◆ EXERCISE ◆
Reproduce the part of the article below on the European Parliament's rejection of ACTA from "After the vote had been casted" up to and including "games of the Commission.".

Victory For The Open Web: Europe Rejects ACTA

July 4, 2012 | 22:50
Victory For The Open Web: Europe Rejects ACTA
Victory For The Open Web: Europe Rejects ACTA
Today, the European Parliament rejected ACTA with an overwhelming majority: 478 MEPs voted against and just 39 in favor, 165 abstained.

David Martin rapporteur of the INTA (International Trade) Committee and outspoken opponent of Anti Counterfeiting Trade Agreement held a short speech before the vote:
"ACTA has been rejected by 5 parliamentary commitees. It has been killed off so many times that it now only exists thanks to the EPP life support machine. No emergency surgery, no transplant, no large period of recuperation is going to save ACTA. It's time to give it its last rites. Time to allow its friends to mourn and for the rest of us to get on with our lives. Thank you Mr President."

After the vote had been casted MEPs held up posters saying: Hello Democracy Goodbye Acta.

The European Commission -the indirectly chosen executive body of the EU- is a fierce proponent of signing the international treaty and has put severe political pressure on the Parliament to vote in favor. The nay-vote is considered a coming-of-age for the Parliament which has been accused in the past of lap-dogish tendencies toward the Commission. In their vote against ACTA they have clearly chosen to listen to the voice of hundreds of thousands of EU citizens who have been protesting against the bill since February over the political games of the Commission.

After the vote had been cast, the floor was given to Maroš Šefčovič, Vice President of the Commission. He echoed earlier statements of Commissioner De Gucht, saying that the Commission would maintain its course. That is to say: the Commission has referred ACTA to the European Course of Justice for an opinion on whether ACTA is compatible with the Charter of fundamental rights of the EU. When it did so it had requested the Parliament to postpone the vote until the Court had come up with an answer. This was expected to take 18 to 24 months and was generally considered a delaying tactic in the hope citizen uprising against ACTA would have had died out by then.

So basically Šefčovič told the Parliament that the Commission is not going to respect the decision it made today.

However, the eurozone crisis is laying bare the major democratic deficit of the EU project. It is unlikely that two years from now the Commission can afford to blatantly ignore the directly elected Parliament. Also, to my knowledge, ACTA is the first issue for which citizens (not interest groups, they've been doing it for a while already) from different member states reached across borders to unite and fight against impending European legislation. The rise of a civil society on an European level. Therefore the defeat of ACTA is not only a victory for the open web but also for a more democratic Europe. The Commission can ignore that but only at a very high cost.

◆ AVAILABLE DATA ◆
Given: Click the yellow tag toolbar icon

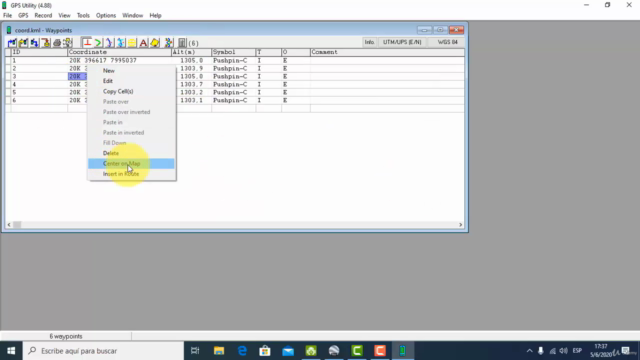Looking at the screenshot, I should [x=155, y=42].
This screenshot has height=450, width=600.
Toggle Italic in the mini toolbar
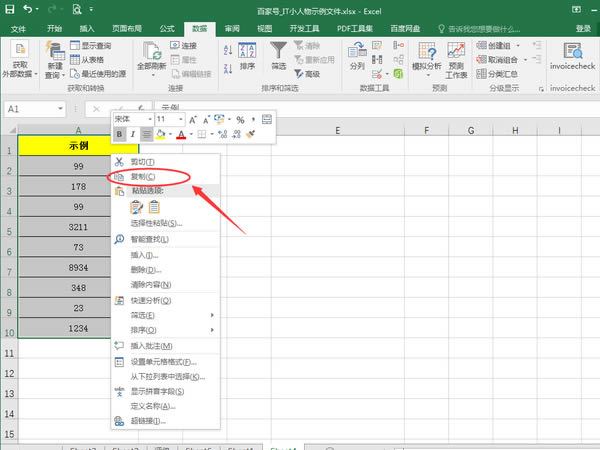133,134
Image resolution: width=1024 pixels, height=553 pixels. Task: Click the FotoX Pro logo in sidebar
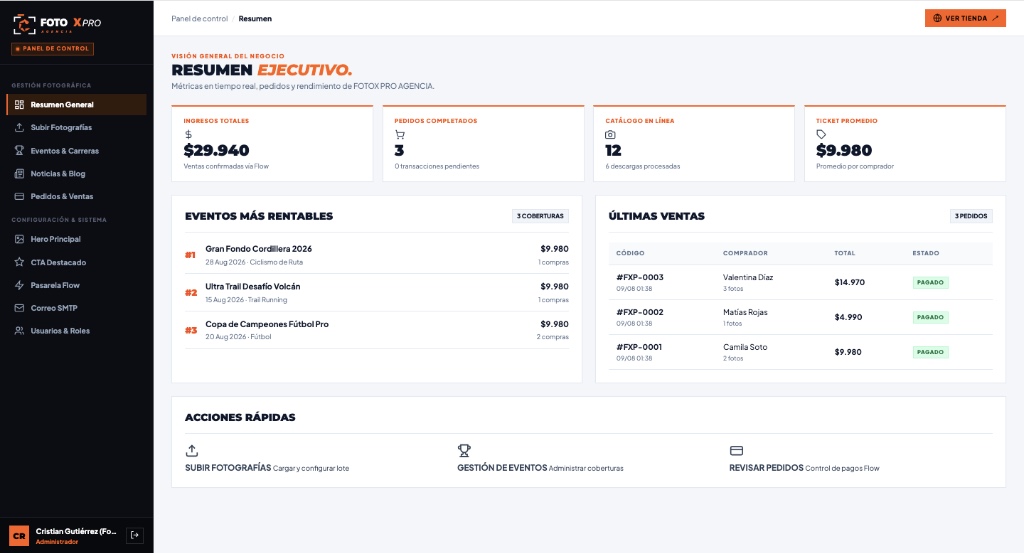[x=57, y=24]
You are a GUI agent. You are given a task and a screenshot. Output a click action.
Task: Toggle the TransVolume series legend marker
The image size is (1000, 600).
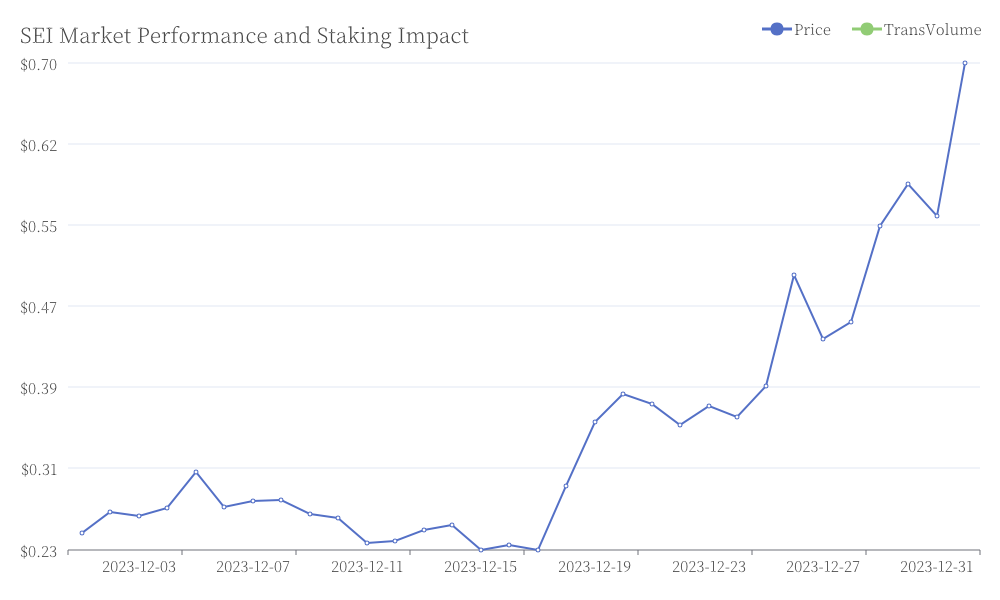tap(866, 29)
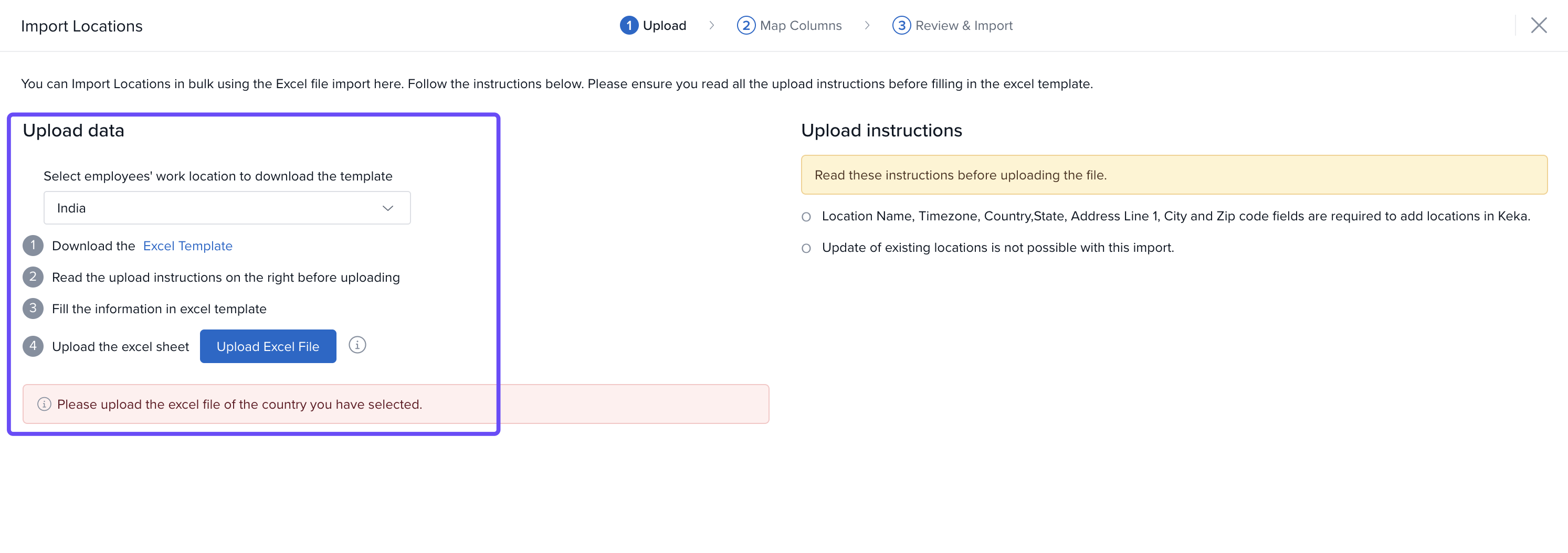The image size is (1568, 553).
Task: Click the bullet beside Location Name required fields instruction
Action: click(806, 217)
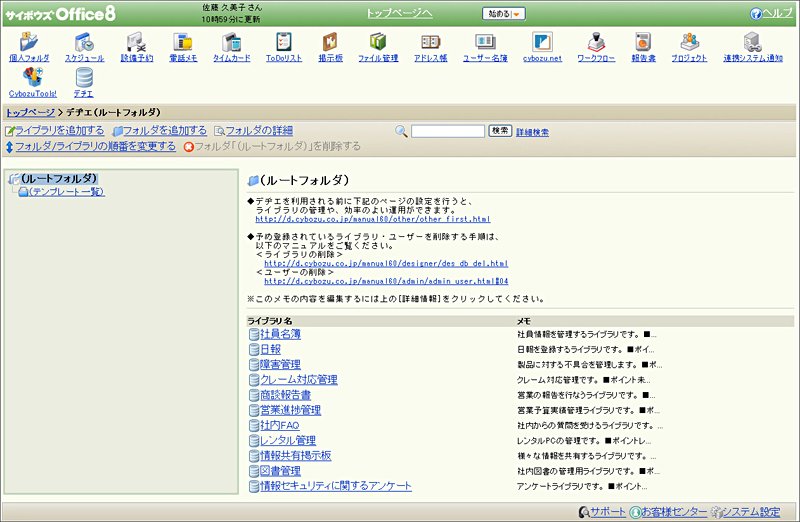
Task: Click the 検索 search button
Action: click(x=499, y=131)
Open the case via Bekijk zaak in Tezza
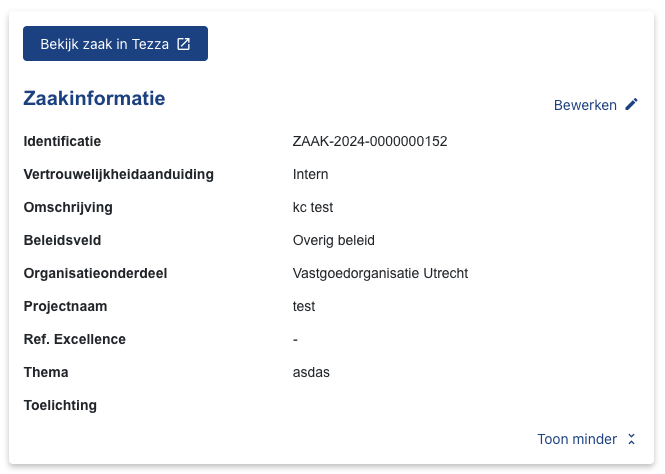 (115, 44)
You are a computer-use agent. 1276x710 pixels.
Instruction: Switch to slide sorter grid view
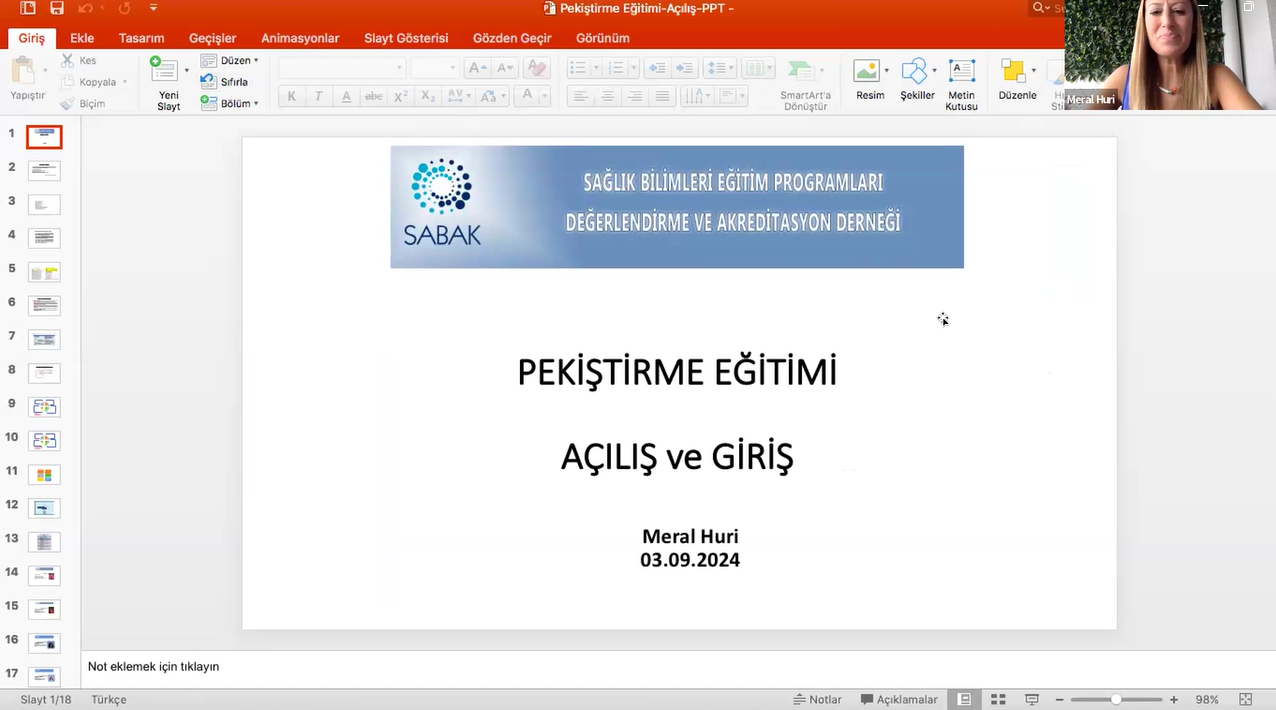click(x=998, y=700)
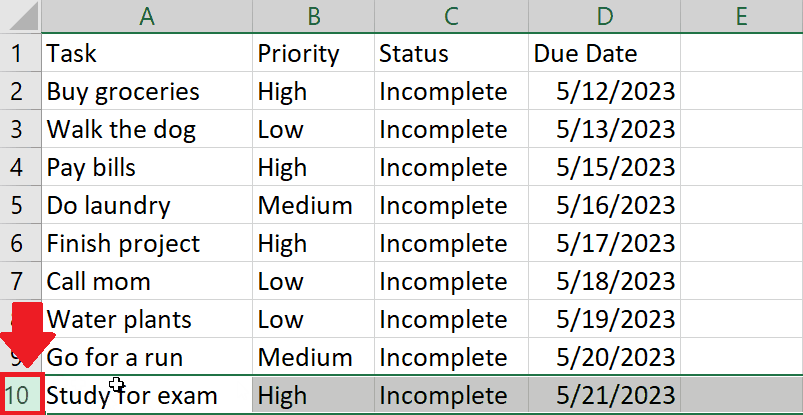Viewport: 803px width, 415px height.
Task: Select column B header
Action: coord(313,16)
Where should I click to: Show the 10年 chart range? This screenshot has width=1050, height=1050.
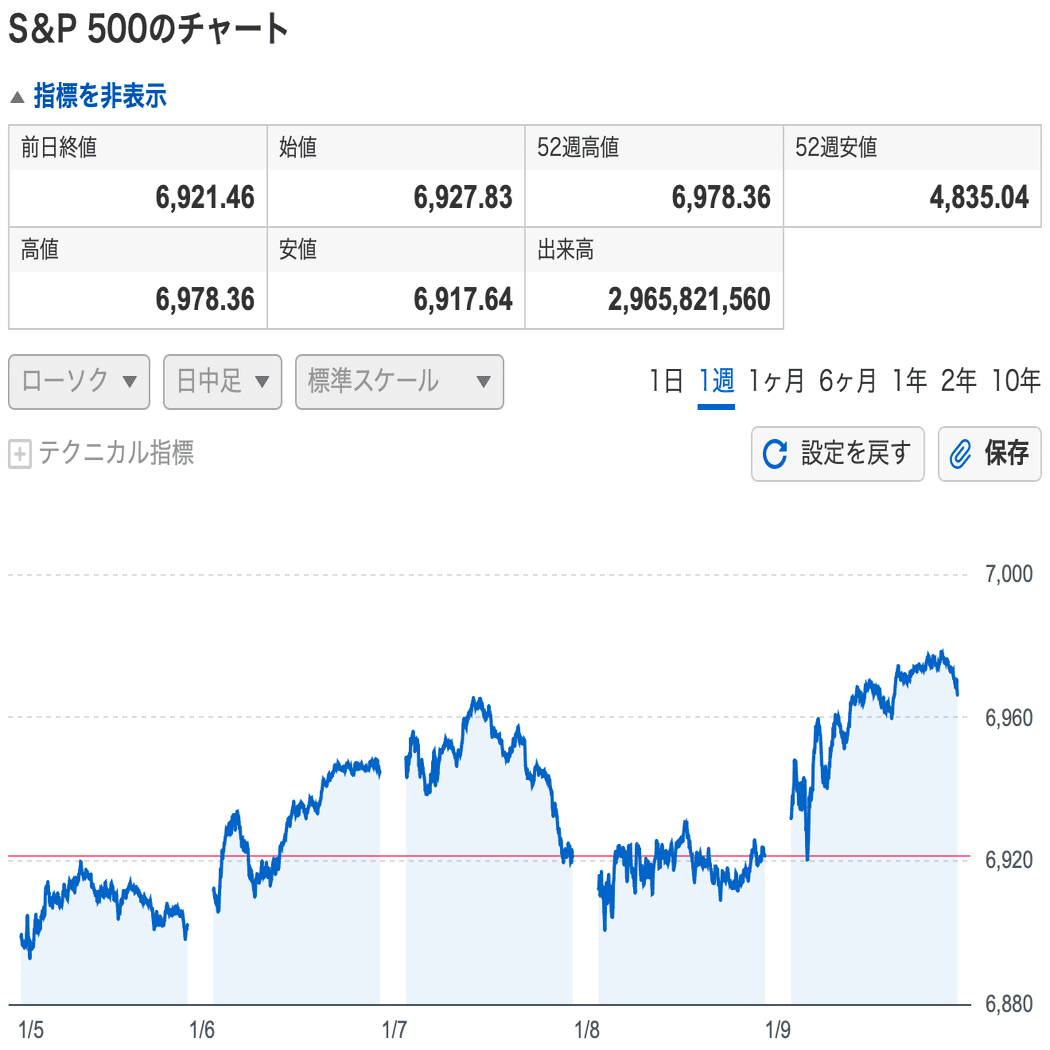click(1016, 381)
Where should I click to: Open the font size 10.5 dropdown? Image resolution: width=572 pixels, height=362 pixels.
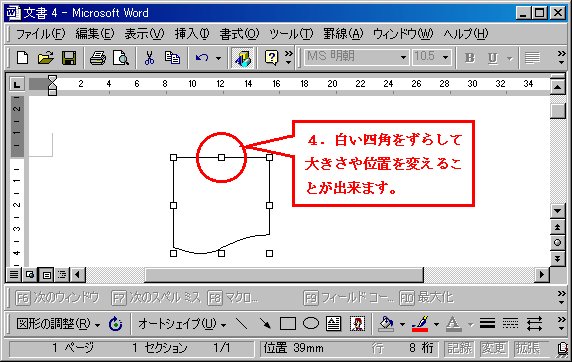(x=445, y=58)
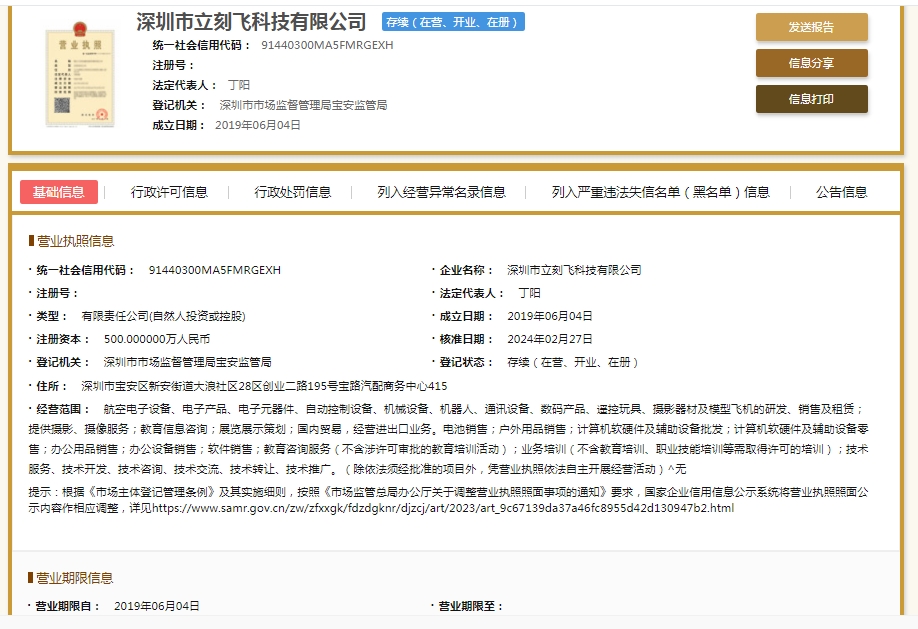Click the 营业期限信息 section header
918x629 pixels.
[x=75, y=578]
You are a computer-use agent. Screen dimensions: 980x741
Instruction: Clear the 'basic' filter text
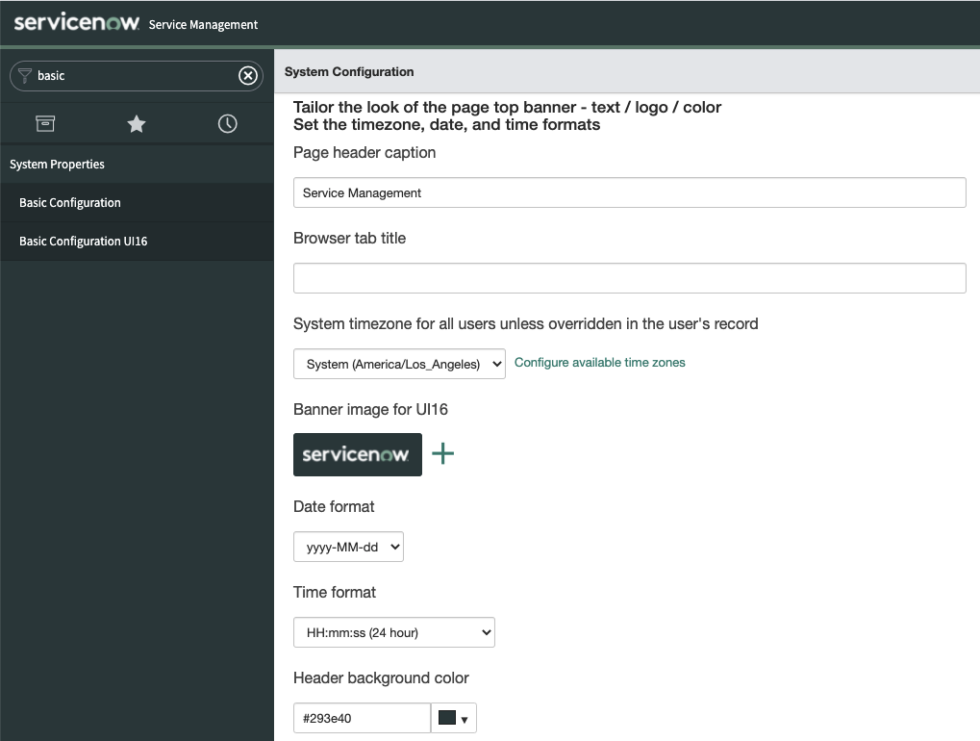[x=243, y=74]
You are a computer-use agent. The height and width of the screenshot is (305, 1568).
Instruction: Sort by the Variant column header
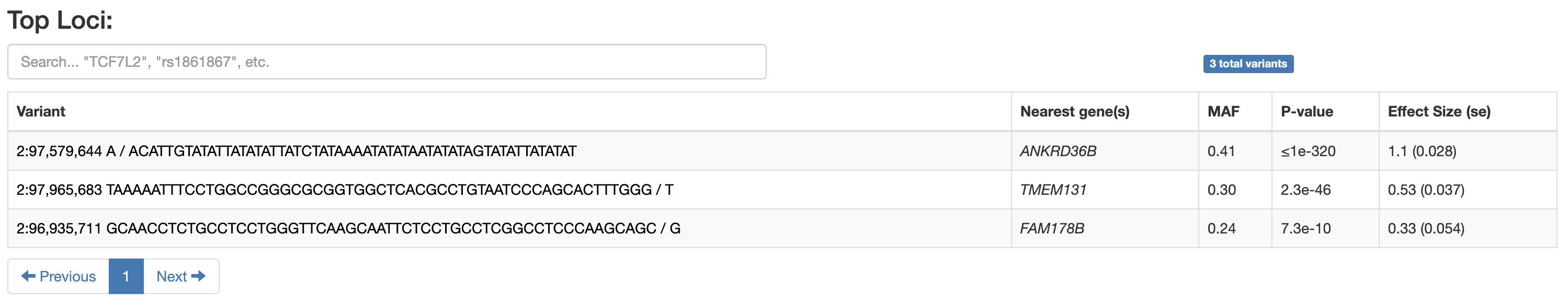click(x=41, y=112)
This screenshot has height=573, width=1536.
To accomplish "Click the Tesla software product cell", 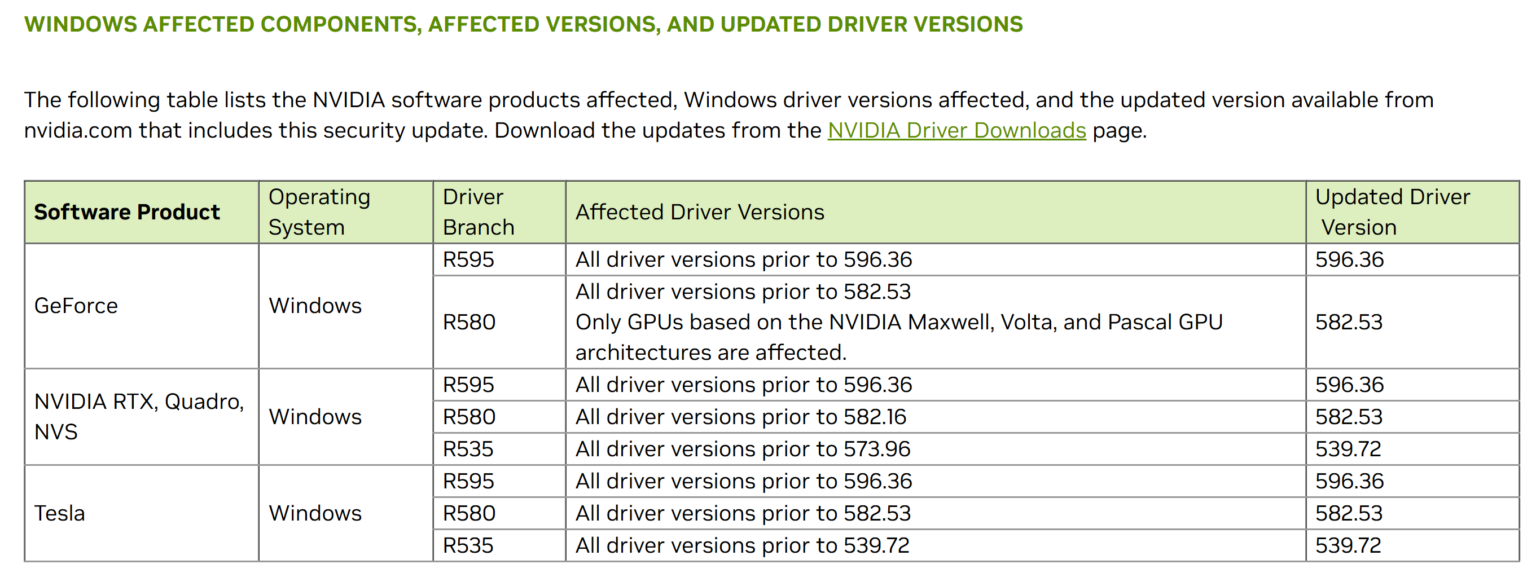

◆ YOUR RESPONSE ◆
After the vote had been casted MEPs held up posters saying: Hello Democracy Goodbye Acta.

The European Commission -the indirectly chosen executive body of the EU- is a fierce proponent of signing the international treaty and has put severe political pressure on the Parliament to vote in favor. The nay-vote is considered a coming-of-age for the Parliament which has been accused in the past of lap-dogish tendencies toward the Commission. In their vote against ACTA they have clearly chosen to listen to the voice of hundreds of thousands of EU citizens who have been protesting against the bill since February over the political games of the Commission.